Riches damage the quality of your life when you believe the lie that they make you a more important person.  There is a temptation to think that you have more than others in different areas of life such as intelligence or skill, too, just because you have more money than others.  So Paul says Christians need to learn “not to be proud” (v. 17). There is also the temptation on the other hand to think you are less important than others just because some have more money than you do.  So money can poison your life, either by its presence or its absence.  If you compare yourself to the others you went to school with, if you see how much more they have than you, if you are jealous of them, if you think badly of yourself and your life, you are in bondage, a slave to money, even if you don’t have it.


The problem with money is, whether you are rich or poor, inside each income category, there is a range of incomes.  Not everyone who is rich is equally rich, of course, and not everyone who is poor is equally poor.  In other words, no matter how much you have, there are almost always people around you who are pretty much like you but have more than you do.  If you let yourself focus on how you compare to the people around you, it is very easy to feel that you don’t have quite enough.  If you play the comparing game, whether you have a little or a lot, it’s never enough. 

Money also deceives by telling the lie that you are OK if you have it.  Our problem often is not stinginess at its heart.  It is fear.  Money promises security, even though it cannot actually give enough of it.  

Money tells the lie that you can feel better about yourself if you have it.  “If I had more money, I wouldn’t have self-doubts, I wouldn’t worry, I would like myself more.”  Actually, when people get more money, life often gets worse in these areas.  Many pastors and counselors could tell you this from the experiences of people who come to them and tell their stories.  Money makes all these promises, but it can’t keep them very well.  The Christian gospel, though, meets your true needs for a positive self-image.  It meets them by leading you into a relationship with the living God, the only source of the deepest love.  No one has yet fully understood how important he or she is to God.  His love is that vast.  It makes possible for us a life of true richness.  

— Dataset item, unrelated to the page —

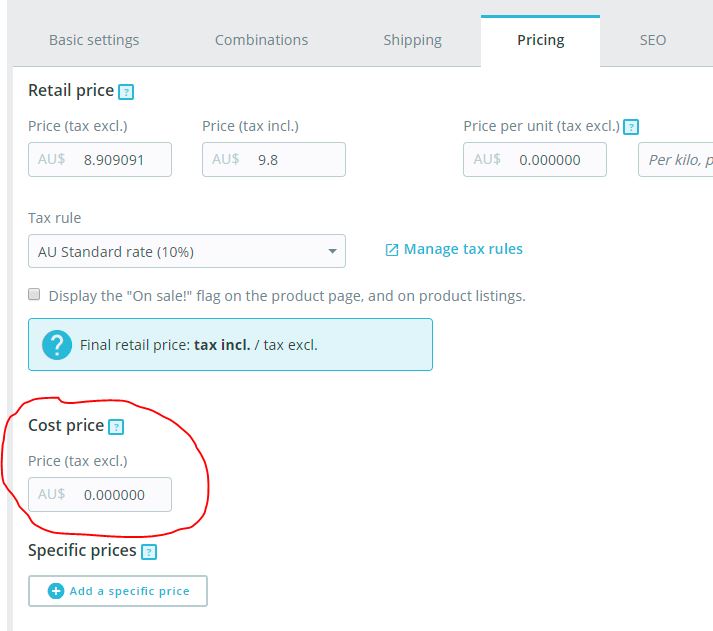
Task: Switch to the Basic settings tab
Action: pyautogui.click(x=94, y=41)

When people gain money, relationships with others are also easily changed.  If we become rich, some people will come to see us differently.  They may envy us, want to compete, or whatever.  Or we may think, “If I had more money, I would get along with my family better.  I wouldn’t be jealous of my friends.”  But people who have problems in these areas often find that they still have them after they gain more money.  


With money bringing these types of changes into our lives, it is no surprise that receiving a great amount of money has led some people not to great happiness but to loss of friends, divorce, deep debt, court, or worse. 

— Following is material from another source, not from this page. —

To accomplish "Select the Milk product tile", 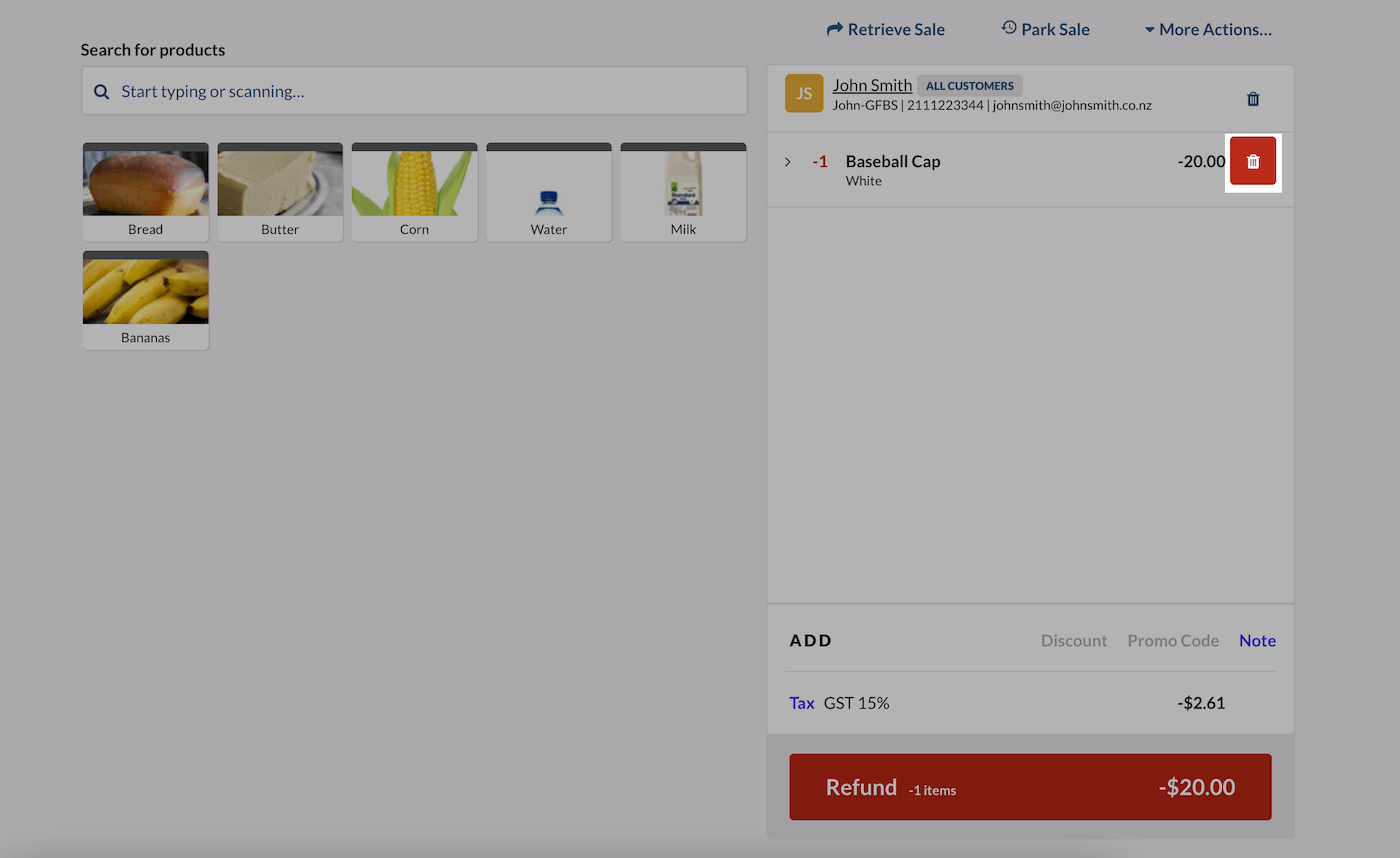I will 683,191.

Now we’ve seen several different ways that money can impact us in damaging ways.  But its influence does not have to be all bad.  There are also great opportunities that having money brings.  In verses 17-19, Paul presents money as a very useful tool, we could say.  In v. 17 writing about God, he says, “He richly provides us with everything to enjoy.”  In other words, money can be a way that God uses to help us enjoy life.  Because of His love, He wants us to enjoy the gifts He gives us.  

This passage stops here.